README.md

# Data Structure Agnostic Key-Value Library for Erlang

Introducing a simple library tailored for Erlang's common key-value data
structures.  Currently it ships supporting proplists, maps, and dicts (with a
built-in handler). It can be further expanded to support new types with the
handler system.  With a universal interface, seamlessly convert between
structures and harness additional functionalities not natively found in some,
or even any, of these data types. Just "do the damn thing" without sweating
about the underlying structure.

Contemplating an upgrade for a legacy app from proplists to maps? This tool's
got your back. With `ds`, maintain consistent calls for a smooth, hassle-free
transition.

## Important Links

* [Announcement on the Erlang Forums](https://erlangforums.com/t/2813)
* [Github](https://github.com/choptastic/erlang_ds)
* [Hex](https://hex.pm/packages/erlang_ds)

## Key Points to Remember

* The central module is `ds`. For instance, to fetch values, use `ds:get`.
* Calls are designed for brevity.
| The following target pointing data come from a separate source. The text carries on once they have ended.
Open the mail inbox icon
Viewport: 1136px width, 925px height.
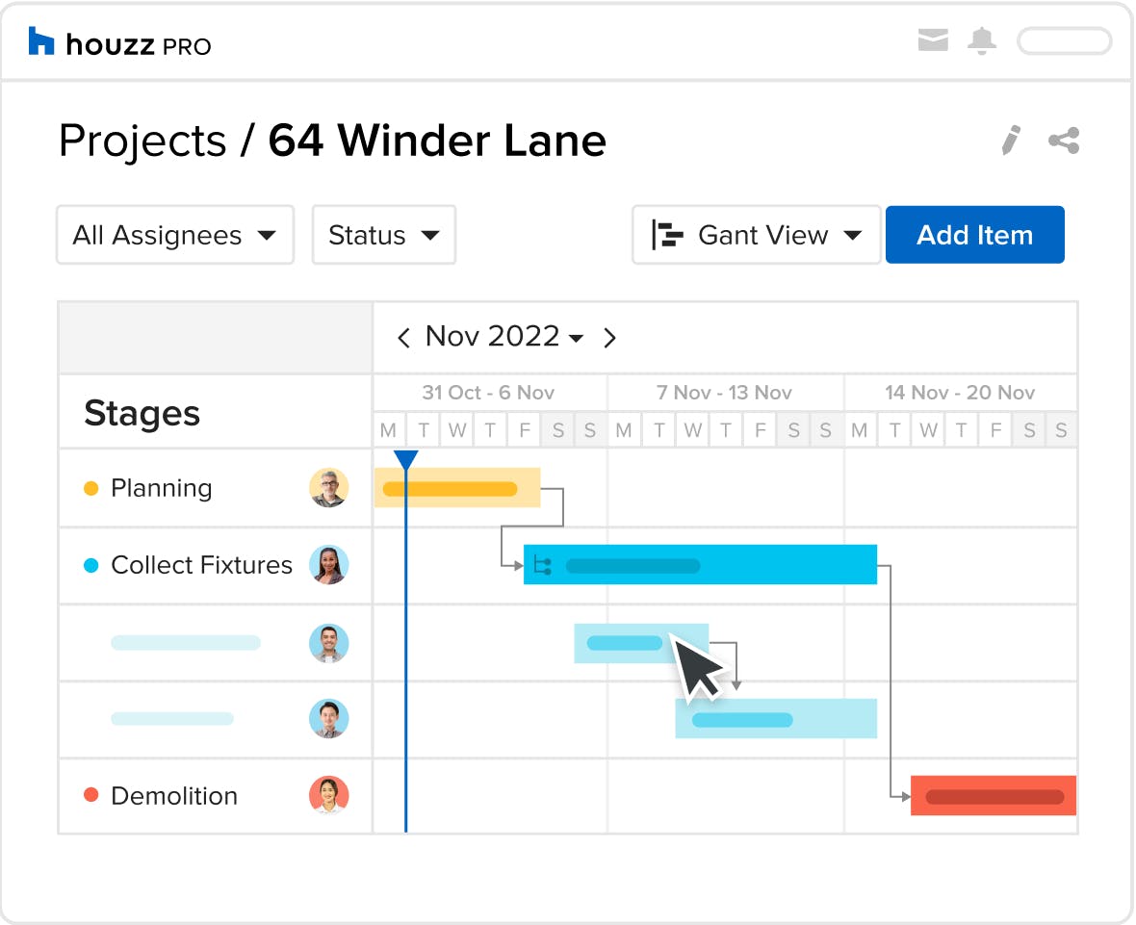pos(933,41)
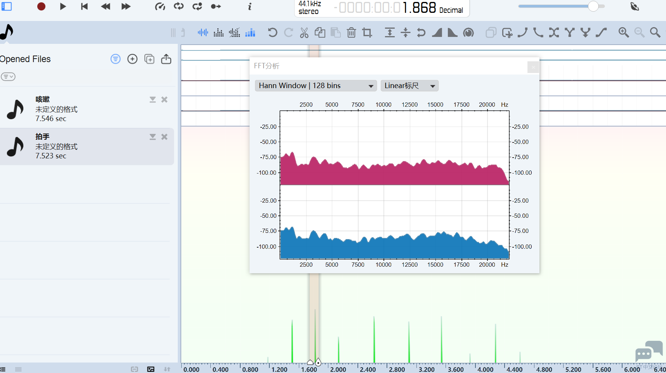Click the trash Delete icon
666x373 pixels.
click(351, 33)
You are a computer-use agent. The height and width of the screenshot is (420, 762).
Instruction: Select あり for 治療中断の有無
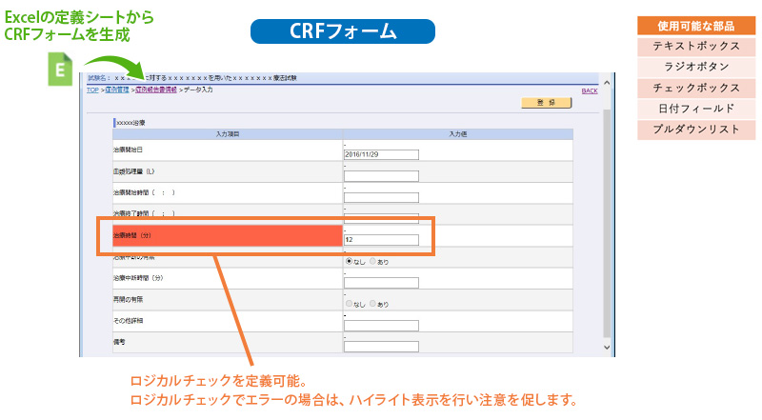(372, 259)
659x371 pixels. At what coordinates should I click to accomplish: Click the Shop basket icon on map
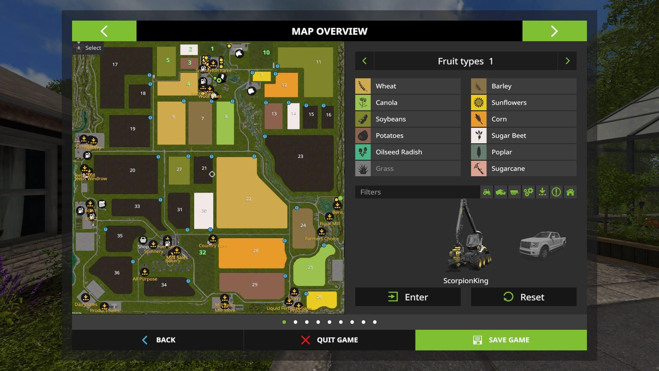pos(143,240)
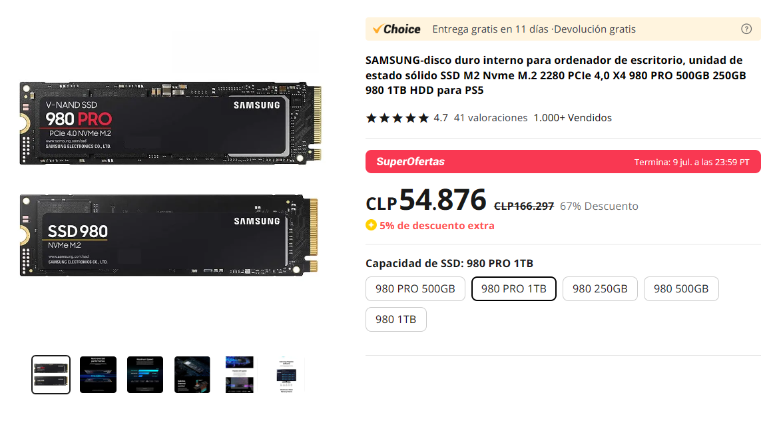Click the Entrega gratis delivery info text
This screenshot has width=765, height=431.
(490, 29)
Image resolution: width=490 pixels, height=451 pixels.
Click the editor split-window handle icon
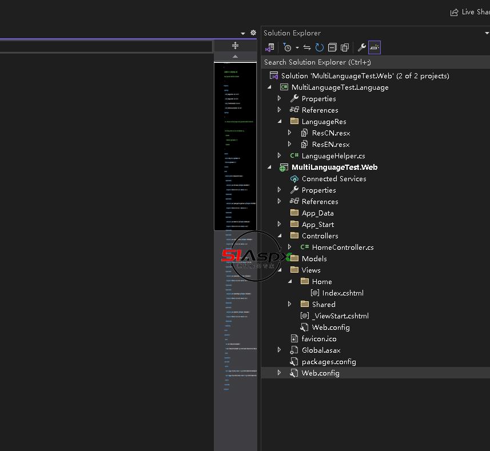[x=235, y=46]
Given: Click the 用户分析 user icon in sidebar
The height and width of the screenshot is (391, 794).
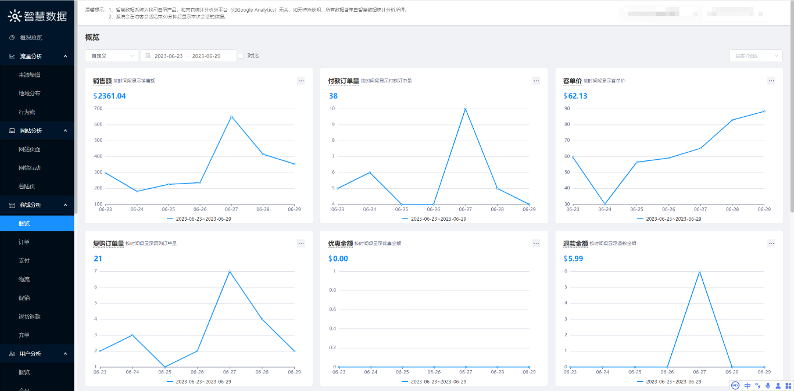Looking at the screenshot, I should click(x=12, y=354).
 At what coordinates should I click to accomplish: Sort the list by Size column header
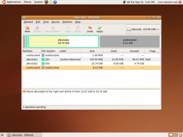coord(92,51)
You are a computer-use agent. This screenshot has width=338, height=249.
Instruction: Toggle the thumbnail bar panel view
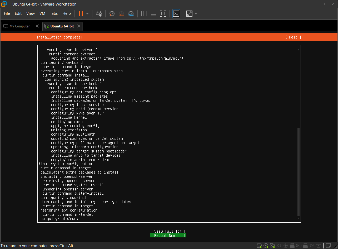coord(153,14)
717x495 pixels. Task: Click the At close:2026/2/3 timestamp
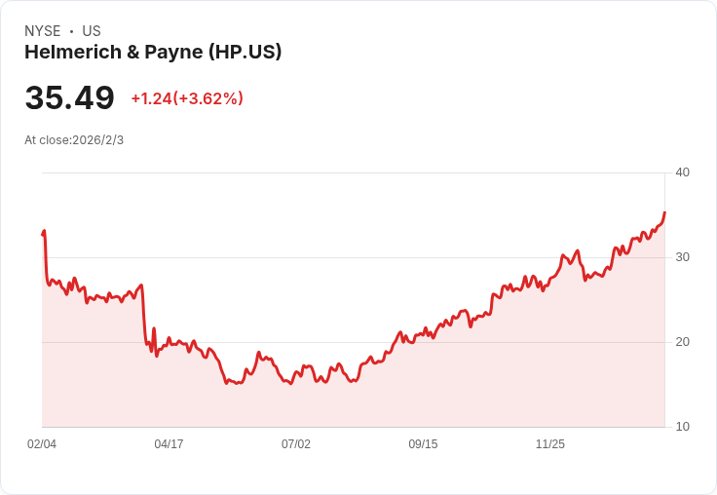[74, 140]
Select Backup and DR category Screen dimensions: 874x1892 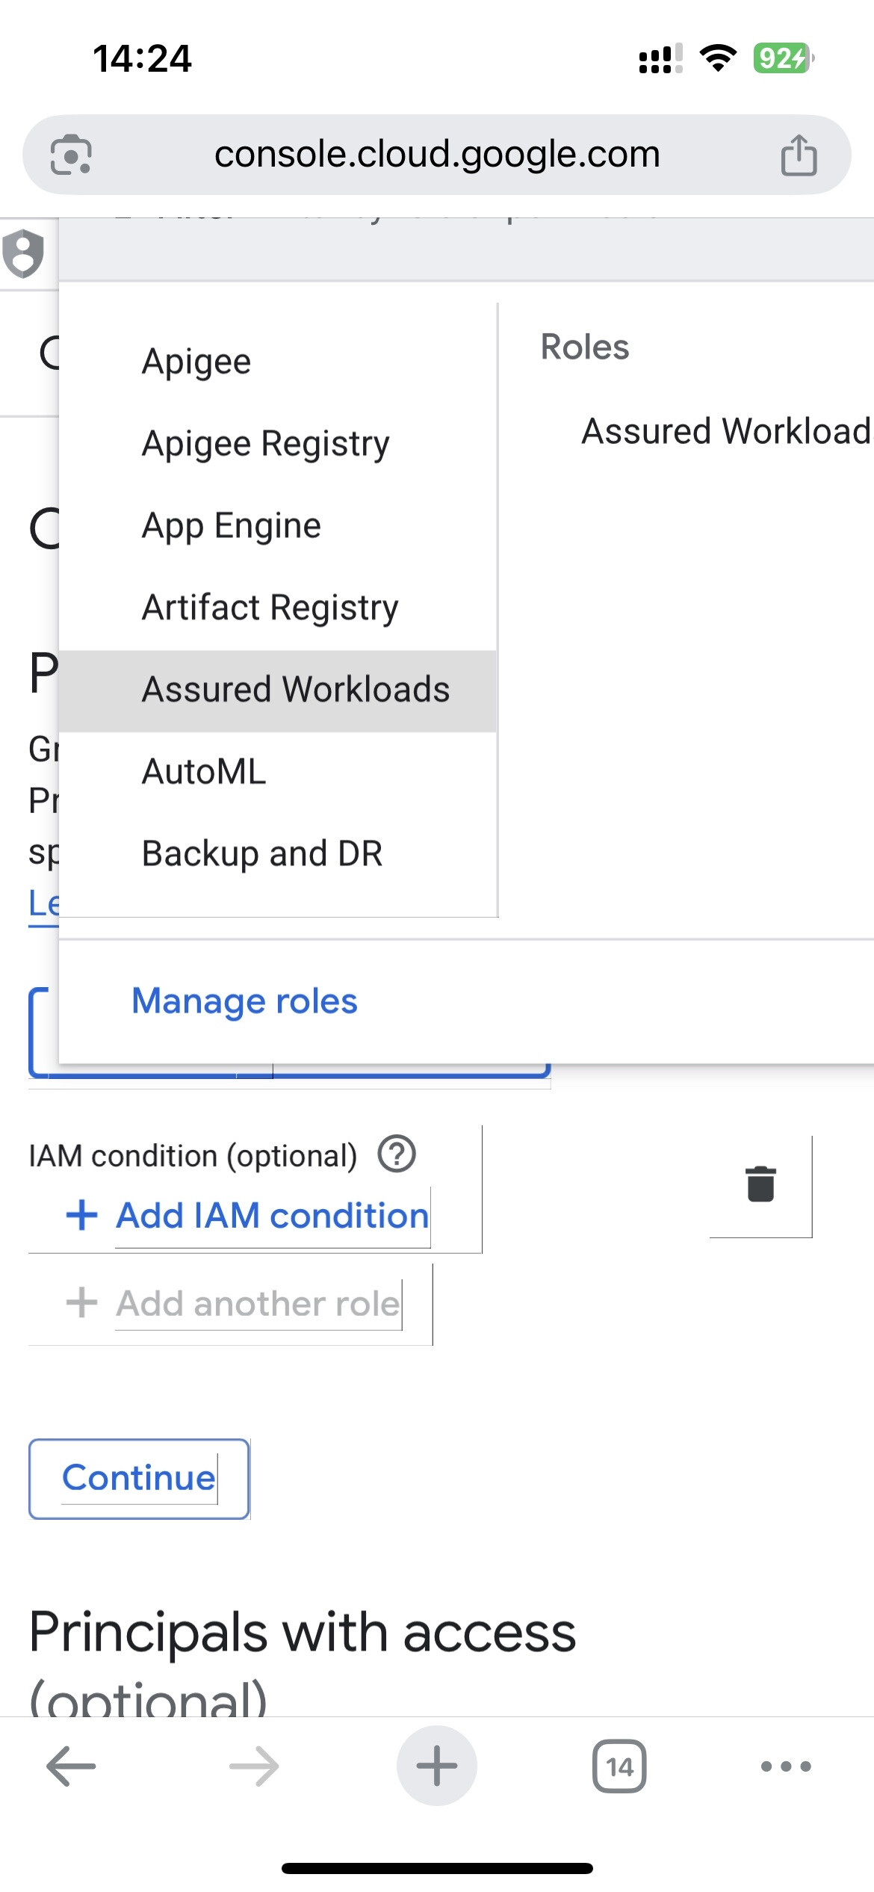click(262, 853)
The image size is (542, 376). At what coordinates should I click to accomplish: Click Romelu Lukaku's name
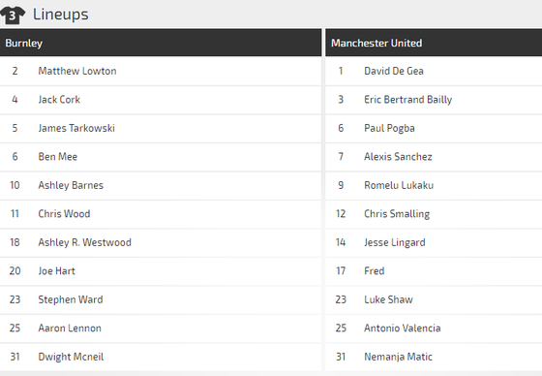pos(399,185)
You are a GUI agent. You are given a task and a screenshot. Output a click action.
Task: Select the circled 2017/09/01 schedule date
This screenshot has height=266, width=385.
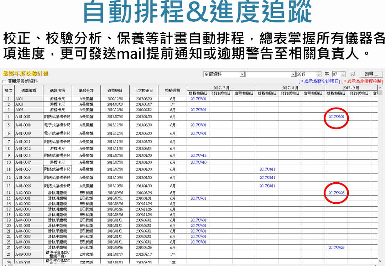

Hence, `ds:get` is favored over
  `proplist:get_value`. The choice of using `ds` with the `D` and `S` keys
  adjacent to eachother is fully intentional for typing speed.
* The supported structures are
  [maps](https://www.erlang.org/doc/man/maps.html),
  and `{Key,Value}` tuple
  lists, the latter generally referred in this document as
  [proplists](https://www.erlang.org/doc/man/proplists.html), although
  `{Key,Value}` tuple lists are technically only a subset of proplists.
  [dicts](https://www.erlang.org/doc/man/dict.html) are also supported with the
  use of handler module that's shipped with `erlang_ds`.
* Calls are structure-agnostic with the supported types - meaning the calls
  will work regardless of the data structure type (as long as the type is
  supported).
* Functions that return a modified version of the provided data, such as
  `ds:set(Obj, Key, Value)`, ensure the returned structure matches the input.
  For example, if `Obj` is a map, the output is also a map.
* Typically, `Obj` (the data structure we're working with) is the
  firstargument, contrasting the common Erlang practice of making it the last
  argument.
* In most cases, when a `Default` value exists, it's positioned as the
  function's last argument. E.g., `ds:get(Obj, Key, DefaultValue)`.
* **Discussion Point**: The default return for missing values is either an
  empty string (`""`) or an empty list (`[]`). If this isn't favorable, we're
  open to making it configurable.

## Modified Syntax Plugin (*experimental*/optional)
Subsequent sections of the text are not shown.